▸ **WORK TO COMPLETE**
Quote all entries exactly, leaving pictures aside.

▸ **DATA EXTRACTS**

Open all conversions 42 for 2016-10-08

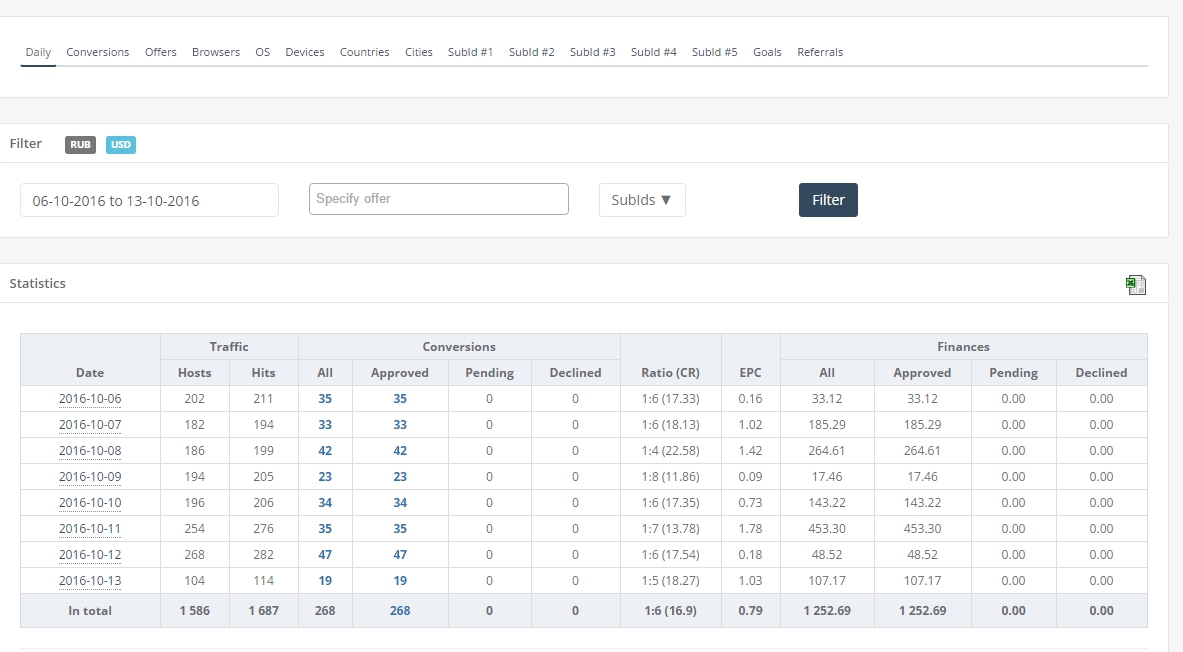[325, 451]
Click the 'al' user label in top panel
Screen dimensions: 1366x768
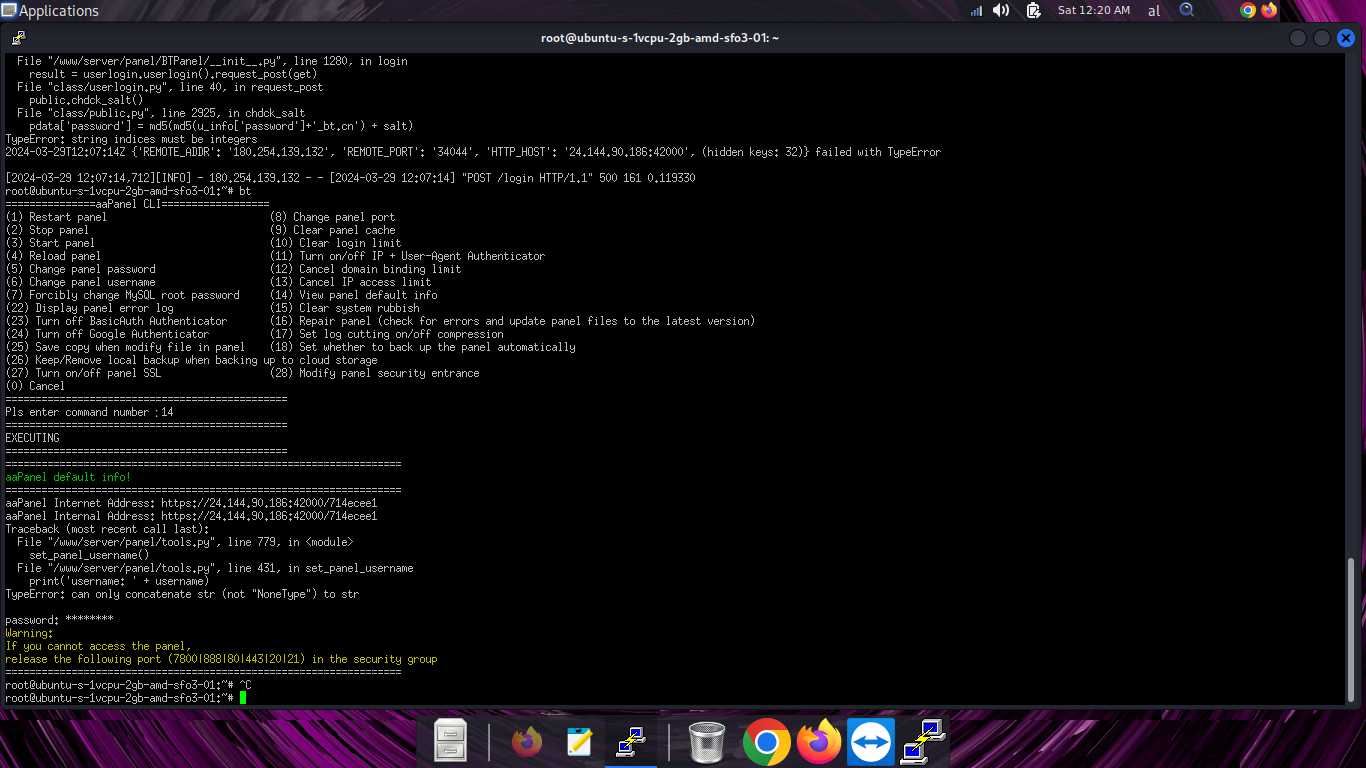tap(1154, 11)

▸ **EXERCISE RESULT**
Open all conversions 42 for 2016-10-08

[325, 451]
Click the 'al' user label in top panel
Screen dimensions: 1366x768
tap(1154, 11)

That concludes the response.